* [Exercise requirements]:
Lines from the one containing "Click the reset" through the last line of the data below are to be returned exactly; leave out the rest.

---------- Records for the exercise

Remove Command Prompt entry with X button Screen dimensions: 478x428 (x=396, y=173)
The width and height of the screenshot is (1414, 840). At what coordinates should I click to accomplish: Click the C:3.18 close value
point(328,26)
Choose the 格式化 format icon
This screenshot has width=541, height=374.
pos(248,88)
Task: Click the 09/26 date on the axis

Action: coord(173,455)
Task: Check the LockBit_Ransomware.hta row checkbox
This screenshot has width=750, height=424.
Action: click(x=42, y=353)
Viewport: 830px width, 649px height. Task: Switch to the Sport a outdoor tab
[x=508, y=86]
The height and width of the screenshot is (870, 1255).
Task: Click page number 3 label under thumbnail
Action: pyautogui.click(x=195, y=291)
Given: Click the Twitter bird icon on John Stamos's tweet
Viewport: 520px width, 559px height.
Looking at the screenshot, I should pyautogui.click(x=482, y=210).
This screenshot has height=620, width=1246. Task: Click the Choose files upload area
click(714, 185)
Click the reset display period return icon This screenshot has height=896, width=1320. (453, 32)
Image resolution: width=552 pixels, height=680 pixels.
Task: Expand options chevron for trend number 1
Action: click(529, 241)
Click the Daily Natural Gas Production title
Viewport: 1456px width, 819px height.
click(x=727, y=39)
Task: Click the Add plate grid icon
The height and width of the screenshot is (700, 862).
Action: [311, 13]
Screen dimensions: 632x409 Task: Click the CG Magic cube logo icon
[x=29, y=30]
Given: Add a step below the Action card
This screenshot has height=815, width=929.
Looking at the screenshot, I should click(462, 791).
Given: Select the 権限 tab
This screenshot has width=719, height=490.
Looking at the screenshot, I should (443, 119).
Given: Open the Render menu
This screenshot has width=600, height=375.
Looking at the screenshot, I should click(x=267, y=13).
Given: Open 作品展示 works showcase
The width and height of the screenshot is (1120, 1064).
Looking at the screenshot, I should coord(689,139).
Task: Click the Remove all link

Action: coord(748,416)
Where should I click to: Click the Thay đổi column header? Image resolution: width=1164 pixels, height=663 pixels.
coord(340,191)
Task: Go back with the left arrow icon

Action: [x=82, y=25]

--------------------

* [Completed exercise]:
Click the reset display period return icon This screenshot has height=896, width=1320. (453, 32)
Image resolution: width=552 pixels, height=680 pixels.
Task: Expand options chevron for trend number 1
Action: click(529, 241)
Click the Daily Natural Gas Production title
Viewport: 1456px width, 819px height.
click(x=727, y=39)
Task: Click the Add plate grid icon
The height and width of the screenshot is (700, 862).
Action: [311, 13]
Screen dimensions: 632x409 Task: Click the CG Magic cube logo icon
[x=29, y=30]
Given: Add a step below the Action card
This screenshot has height=815, width=929.
Looking at the screenshot, I should click(462, 791).
Given: Select the 権限 tab
This screenshot has width=719, height=490.
Looking at the screenshot, I should (443, 119).
Given: Open the Render menu
This screenshot has width=600, height=375.
Looking at the screenshot, I should click(x=267, y=13).
Given: Open 作品展示 works showcase
The width and height of the screenshot is (1120, 1064).
Looking at the screenshot, I should coord(689,139).
Task: Click the Remove all link

Action: coord(748,416)
Where should I click to: Click the Thay đổi column header? Image resolution: width=1164 pixels, height=663 pixels.
coord(340,191)
Task: Go back with the left arrow icon

Action: [x=82, y=25]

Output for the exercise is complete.